Произведения самого Шатобриана имели двойной смысл и требовали обязательной расшифровки из пункта «встречи» интенциональности текста и собственно авторских интенций, внутреннего напряжения и концентрации на новых образцах.  Несмотря на известное недовольное высказывание Шатобриана по поводу экспансии во Франции «литературы Севера» (имелся в виду не только северный, скандинавский, но и германский эпос) [Moreau P. Chateaubriand. Р., s. d. P. 190] ,  метатекст (здесь: описание «чужого текста»)» «Духа христианства» утверждал эпический идеал в лице не только южан, Гомера, Данте, Тассо, Ариосто, но и северян – Шекспира и Оссиана.  «Совершенная красота» «дикой» эпопеи Шатобриана «Начезы» – результат увлечения чтением по-английски мистифицированных поэм Дж. Макферсона.

И о Ламартине говорили как об оссианическом поэте. У него, как и у Шатобриана, воображение и чувствительность испытали сильное влияние поэтических текстов Оссиана, которые им первым стали известны.
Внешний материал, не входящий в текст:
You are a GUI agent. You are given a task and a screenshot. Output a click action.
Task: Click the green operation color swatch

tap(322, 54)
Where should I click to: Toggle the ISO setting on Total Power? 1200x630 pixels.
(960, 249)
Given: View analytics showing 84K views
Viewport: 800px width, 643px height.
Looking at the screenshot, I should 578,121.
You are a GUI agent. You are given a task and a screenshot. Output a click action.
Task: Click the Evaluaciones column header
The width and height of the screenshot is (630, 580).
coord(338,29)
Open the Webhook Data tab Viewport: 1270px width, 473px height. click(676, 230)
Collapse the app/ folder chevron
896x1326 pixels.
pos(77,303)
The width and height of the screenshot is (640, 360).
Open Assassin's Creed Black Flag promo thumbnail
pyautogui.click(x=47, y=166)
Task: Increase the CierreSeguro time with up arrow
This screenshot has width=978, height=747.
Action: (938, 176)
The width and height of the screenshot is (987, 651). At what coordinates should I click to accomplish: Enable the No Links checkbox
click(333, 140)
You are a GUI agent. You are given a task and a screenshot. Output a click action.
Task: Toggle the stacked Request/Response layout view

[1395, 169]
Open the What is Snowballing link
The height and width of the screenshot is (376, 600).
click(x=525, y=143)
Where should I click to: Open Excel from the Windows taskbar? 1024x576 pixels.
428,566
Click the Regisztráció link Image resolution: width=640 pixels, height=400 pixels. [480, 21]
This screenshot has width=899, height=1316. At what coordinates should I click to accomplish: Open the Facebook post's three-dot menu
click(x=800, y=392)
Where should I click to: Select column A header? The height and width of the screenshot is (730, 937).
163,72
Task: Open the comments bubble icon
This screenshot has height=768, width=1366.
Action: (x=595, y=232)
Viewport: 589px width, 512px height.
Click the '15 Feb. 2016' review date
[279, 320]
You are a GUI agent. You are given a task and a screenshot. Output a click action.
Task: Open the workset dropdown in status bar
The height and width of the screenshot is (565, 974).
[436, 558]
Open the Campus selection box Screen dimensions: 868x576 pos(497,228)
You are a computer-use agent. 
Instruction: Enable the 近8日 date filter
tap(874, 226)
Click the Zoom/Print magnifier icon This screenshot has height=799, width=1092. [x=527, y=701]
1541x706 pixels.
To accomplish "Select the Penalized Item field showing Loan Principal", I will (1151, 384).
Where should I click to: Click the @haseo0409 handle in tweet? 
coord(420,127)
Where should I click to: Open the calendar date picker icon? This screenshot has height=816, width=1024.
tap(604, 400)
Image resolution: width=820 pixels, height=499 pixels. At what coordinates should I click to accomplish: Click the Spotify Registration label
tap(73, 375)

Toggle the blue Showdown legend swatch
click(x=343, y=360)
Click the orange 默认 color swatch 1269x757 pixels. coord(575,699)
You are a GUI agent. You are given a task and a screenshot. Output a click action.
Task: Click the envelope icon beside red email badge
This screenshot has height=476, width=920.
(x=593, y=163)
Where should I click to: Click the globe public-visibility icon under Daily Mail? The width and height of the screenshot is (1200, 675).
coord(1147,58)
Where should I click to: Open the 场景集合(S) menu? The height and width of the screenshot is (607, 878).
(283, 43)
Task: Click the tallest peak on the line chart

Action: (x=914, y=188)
Компаративист Ф. ван Тигем  отметил в творчестве Ламартина тенденцию к медитативно-созерцательной стилизации текста в духе шотландского барда – поэзии, наполненной образами туманов, теней, призраков, сновидений: «…его манера (Ламартина – Т.Ж.) очень близка оссиановской»: «зыбкость речи» («vague du langage»), простота образов, неясные размышления, глубокая меланхолия, благородная гармония фразы,  внимание к передаче освещения, контрастов света и тени, сумерек и туманов, однообразие красок и  прозрачность атмосферы, смутные, бесформенные очертания величественных пейзажей  и ахроматические виды земли, что не характерно для Шатобриана, писателя пышно-зеленых  ландшафтов.

Ф. ван Тигем утверждал, что в эпопее «Начезы» Шатобриан воссоздал тип совершенной «дикой» красоты не без влияния  поэм Оссиана, которые французский писатель читал в оригинале [Тигем, с. 126]. В повести «Атала» Шатобриан «перенес» читателя, не знакомого с природой Миссисипи, в экзотический лесной край, но сравнил девушку-проводницу Шактаса с Антигоной, показывающей дорогу слепому Эдипу, и с Мальвиной, сопровождавшей Оссиана к шотландським скалам Moррен [Chateaubriand, с. 74].

Явлений эфемерных ламий ждут
 В другом просторе Оссиан с Мальвиной,
 Босые ноги по камням бредут
 К крутой горе темнеющей долиной.

Новаторский процесс «вчувствования» в иные культуры и «вживания» в образы предшествующих эпохе проходил через овладение мифопоэтическим словом и «чудесным идеалом», через переосмысление мимесиса и диегесиса с помощью оссианических знаковых образов и состояния «воспарения»  – полета мысли, туманов, облаков, теней, грез как факта романтической мифологизации поэзии, литературного и культурного содержаний.

Оссианические аллюзии вносят некую эфемерность в яркую, необычную, но вполне «земную» щатобриановскую картину тропического леса, выполняя функцию «воздушных стихий», воздействующих на чувства и воображение читателя, способного «дорисовать» отсутствовавшие в тексте детали.

У Нодье в «Смарре» оссианизмом проникнуты образы мифических дев и картина края колдуний, ночной Фессалии (область в Греции). Ранний Нодье предпочитал этот стиль, в котором наблюдаем

Смешение эпох, смешение натур,
…Фрагменты сновидений и чужих культур...

Нодье отдает дань времени, вводя в мотив сна оссиановские музыкальные интонации, имевшие во французской лирической литературе тех лет значение необходимых стилистических характеристик ночи и ночных видений, тревожных диссонансов и контрастов «эха бесконечной идеи», плача и завывания ветра, голосов, идущих из глубины души. В 1811 г. профессор риторики Амар, колеблясь между осуждением и благосклонностью, отметил в тексте метра французского романтизма «смесь всех стилей» – от Гомера, Библии и отцов Церкви, от Виргилия, Т. Тассо и Д. Мильтона до современных авторов. «Смесь всех стилей», по сути обозначала, говоря языком современного литературоведения, технику интертекстуальности.